Je me renseigne. Il y aurait un bateau à 16h00. Le taxi m’embarque sur le pont arrière. Stationnés place du marché, ces taxis collectifs chargent jusqu’à dix personnes sur leurs banquettes longitudinales, mais leur horaire de départ, soumis à la demande, est aléatoire. Je pars donc seul. Le chauffeur est jeune, gominé, il porte la chemise. Il sent le parfum. En province, autant de signes de prétention. Il démarre et file dans la mauvaise direction. Nous voici en périphérie, dans une station-service. La fille qui fait le plein ne me quitte pas des yeux. Je n’ose plus regarder: chaque fois elle sourit. le chauffeur m’interrompt: il demande le prix de la course. Je refuse.
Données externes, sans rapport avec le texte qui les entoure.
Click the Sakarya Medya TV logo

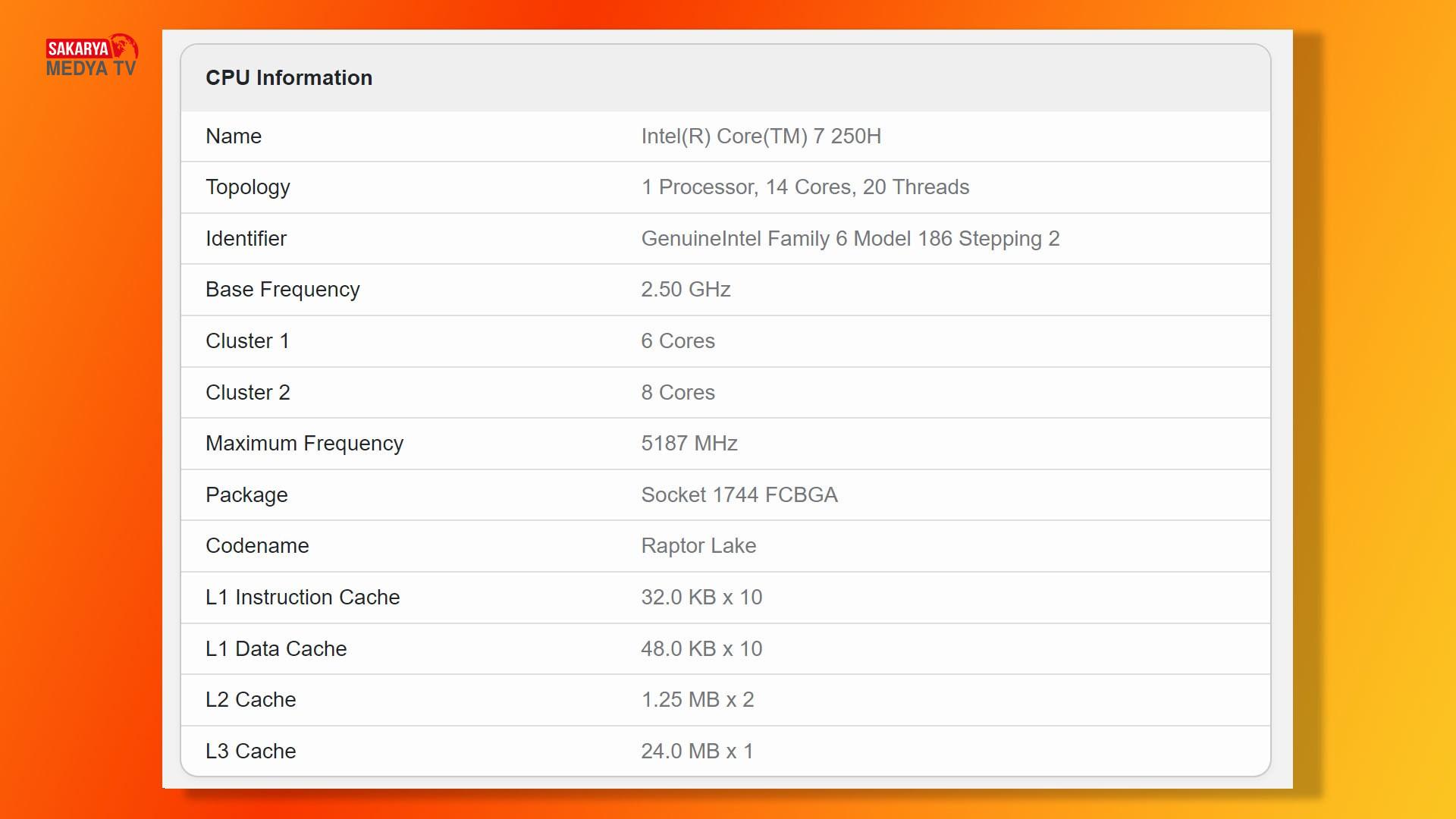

- Pour payer l’essence, dit-il.
Je paie. Nous démarrons. La fille agite la main.
Jusqu’au port, une section de route droite de vingt kilomètres. Plusieurs fois, je crois voir ma fin. Le taxi file une vitesse mortelle. Il me vient à l’esprit que le type vient de se faire larguer. Ou plutôt: il a perdu au jeu. Ou encore, il aurait préféré embarquer 20 ménagères. Que faire? Et si je frappais à la vitre. Elle est obscurcie. Il ne me verra pas, mais il m’entendra. Non, cela n’aurait aucun effet. Me revient en mémoire Bornéo et Java. A bout de nerfs, il m’est arrivé de descendre du bus en pleine nuit, sur un bord de route. Nous roulons de plus en plus vite. Lorsqu’une courbe se présente, le chauffeur dépasse à l’aveugle. Dans le fossé, j’aperçois trente autels rouge et argent. Pour me distraire du danger, je spécule. Que font-il là? Je parie pour un camion qui aura perdu son chargement. Pourquoi personne ne les ramasse‑t il? Superstition. La présence de tant d’autels n’a pas suffit à éviter l’accident, dès lors, ces autels portent malheur. Mieux vaut ne pas les toucher. (Une semaine plus tard, repassant au même endroit dans des conditions normales, je comprendrais qu’il s’agit d’une chapelle ardente). Notre vitesse est toujours aussi périlleuse. Si le taxi sort de la route, je serai éjecté à plus de vingt mètres à la façon des hommes-fusées dans les bande-dessinées de 1950. Sauf que je ne porte pas de casque. Et ce champignon d’accélérateur qui semble dépourvu de buttoir! Le chauffeur enfonce et enfonce. Quand apparaît la jetée, il enfonce une dernière fois, pile sur les freins devant la rampe de mise à l’eau des bateaux, tourne son taxi. A peine ai-je sauté, qu’il redémarre sans même baisser la vitre.